Politik : NS-Zwangsarbeiter Entschädigung: Härtere Gangart gegen Firmen gefordert

Wegen der noch fehlenden Beiträge der deutschen Wirtschaft für die Entschädigung von NS-Zwangsarbeitern hat der Grünen-Politiker Volker Beck eine härtere Gangart gegen zahlungsunwillige Unternehmen gefordert. Die Stiftungsinitative der deutschen Wirtschaft sei beim Geldsammeln zu zögerlich, erklärte der Rechtsexperte der Grünen am Sonntag in Berlin. "Wer nicht zahlt, muss öffentlich als unmoralischer und geschichtsloser Lump an den Pranger gestellt werden." Stiftungssprecher Wolfgang Gibowski sagte dagegen dem "Focus", die Initiative setze lieber auf das "direkte persönliche Gespräch" bei den rund 3500 Firmen, deren Beteiligung noch ausstehe. Laut Beck fehlen von den von der Wirtschaft zugesagten fünf Milliarden Mark weiterhin knapp zwei Milliarden Mark.

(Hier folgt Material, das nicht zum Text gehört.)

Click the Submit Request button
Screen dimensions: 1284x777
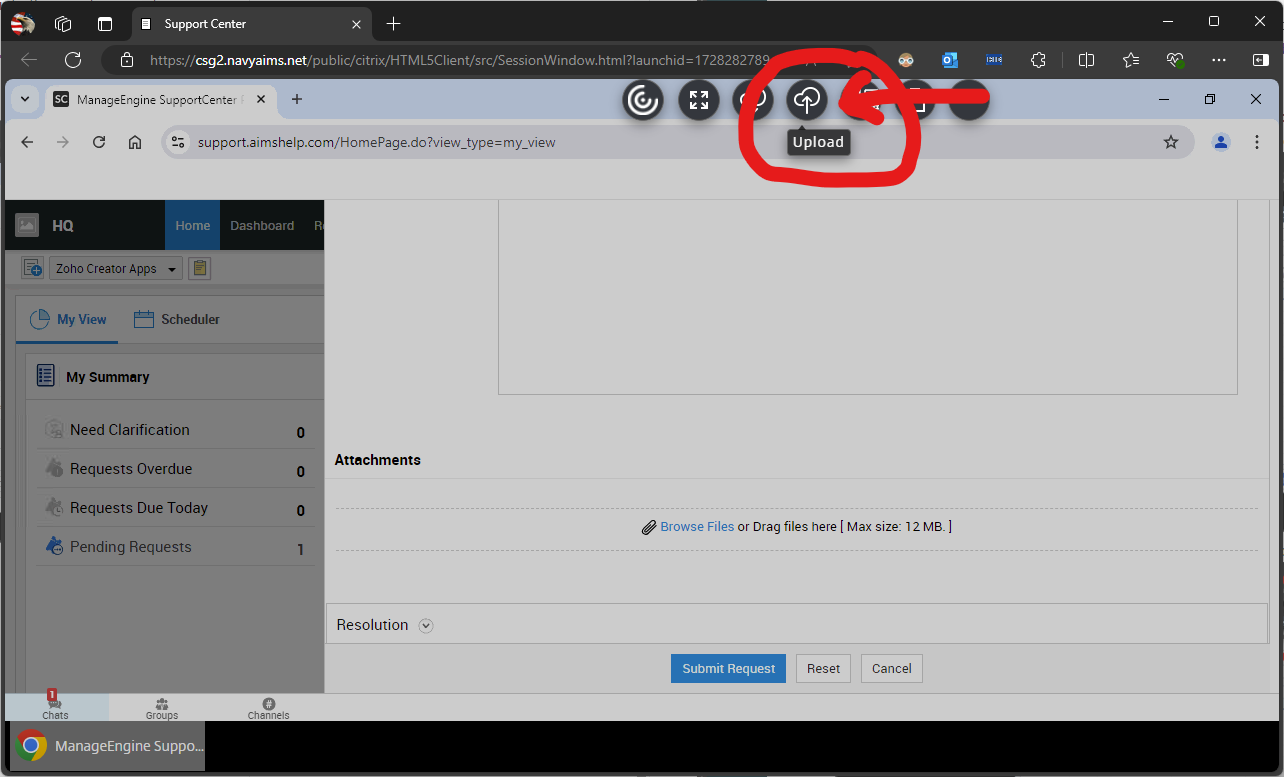tap(728, 668)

Beck sprach sich zugleich dafür aus, dass die Gründungsmitglieder der Stiftungsinitiative gegenüber der Bundestiftung für die Entschädigung der Zwangsarbeiter eine Bürgschaft leisten sollten. Bundesregierung und Wirtschaft wollen sich mit jeweils fünf Milliarden Mark an dem Entschädigungsfonds beteiligen. Die Unterhändler von Bundesregierung, US-Regierung, deutscher Wirtschaft und Opfervertretern hatten sich am Pfingstmontag auf eine Rechtssicherheit für deutsche Firmen gegen weitere mögliche Klagen von früheren Zwangsarbeitern geeinigt. Damit sollen die ersten Zahlungen noch in diesem Jahr möglich werden.

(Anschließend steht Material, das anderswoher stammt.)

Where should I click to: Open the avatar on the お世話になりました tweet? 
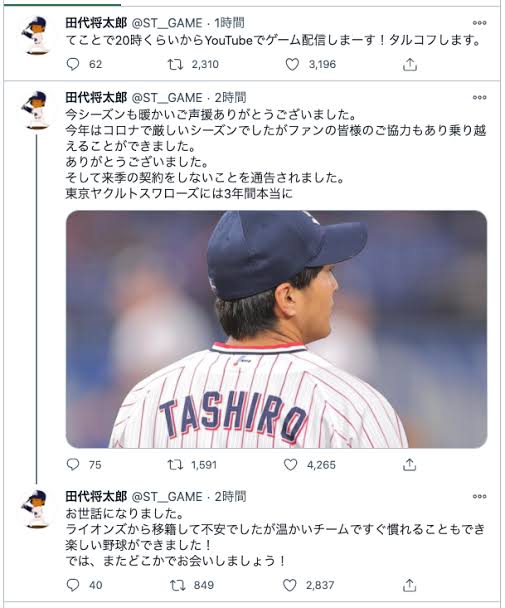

Gibowski betonte im "Focus", damit gebe es für die deutschen Unternehmen, die bislang noch keinen Beitrag geleistet haben, "keinen Grund mehr zur Ausflucht". Jetzt wolle die Stiftungsinitiative bei den zahlungsunwilligen Firmen "auf der Führungsebene im direkten persönlichen Gespräch nachsetzen". Zugleich betonte Gibowski, dass die Entschädigungen erst ausgezahlt würden, wenn die derzeit 55 bei US-Gerichten vorliegenden Klagen zurückgezogen oder rechtswirksam abgewiesen seien. Diese Forderung der Wirtschaft habe die US-Seite akzeptiert.